Law enforcement from the Guangdong province said that during its eight months of operation, the site drew approximately 330,000 users from multiple different countries. The police also report that the site employed more than 8,000 operators who would earn commission for recruiting new members into what is being described as a pyramid scheme. Chinese authorities said that the syndicate’s ringleaders took advantage of China’s lax rules governing cryptocurrencies to make “huge profits.”

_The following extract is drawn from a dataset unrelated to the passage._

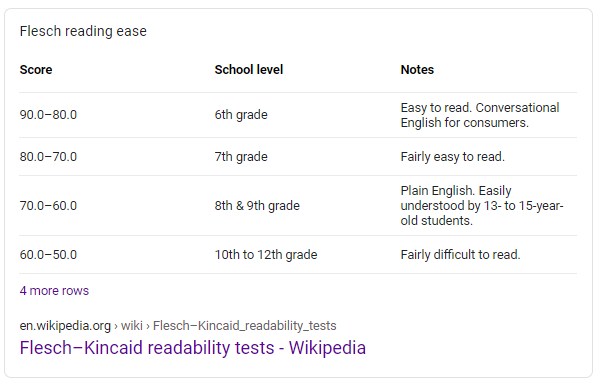Image resolution: width=598 pixels, height=382 pixels.
Task: Select the 90.0–80.0 score cell
Action: pos(48,115)
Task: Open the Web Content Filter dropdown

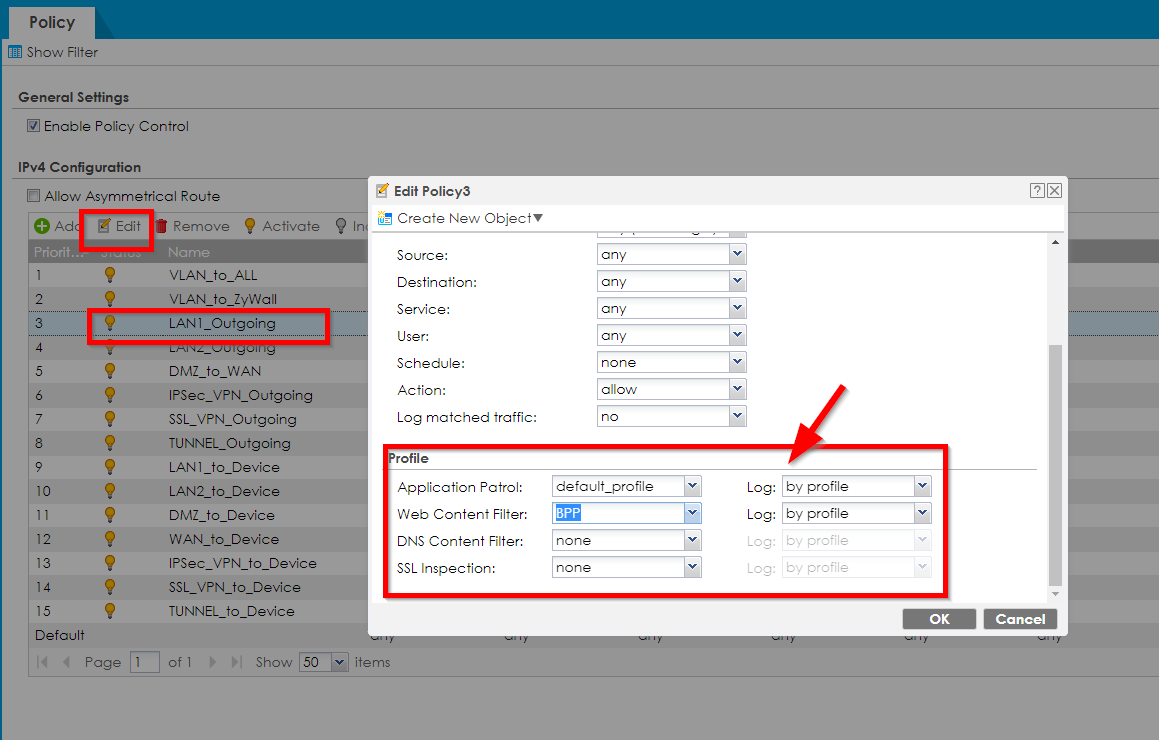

While the aforementioned incident is China’s largest example of World Cup gambling, it is far from the only one. Chinese law enforcement have embarked on a campaign meant to root out the various gambling rings that have risen during the World Cup. Law enforcement from the Guangdong province reported that they have arrested 540 suspects and frozen 260 million yuan in cases related to illegal gambling on the World Cup. However, they say that the recently busted crypto ring is the largest of such operations to date.
In addition to cracking down on illegal activities fostered by cryptocurrencies, China is also taking a stricter stance toward digital currencies in general. In September of last year, the government shut down Chinese cryptocurrency exchanges and banned initial coin offerings. The government cited concerns that cryptocurrencies were unregulated and could be a destabilizing influence on the Chinese economy. Those efforts appear to have been somewhat successful as the Chinese central bank has reported that trading between yuan and Bitcoin now accounts for less than one percent of the world’s Bitcoin trades.
Despite the currency’s reputation for illegal dealings, Bitcoin and other cryptocurrencies have plenty of legitimate uses rather traders do it as a simple hobby or as a means of buying a brand new Lamborghini. Bitcoin has had a bit of a troubled year so far, but the technology behind it will likely remain even if the currency itself eventually dies out.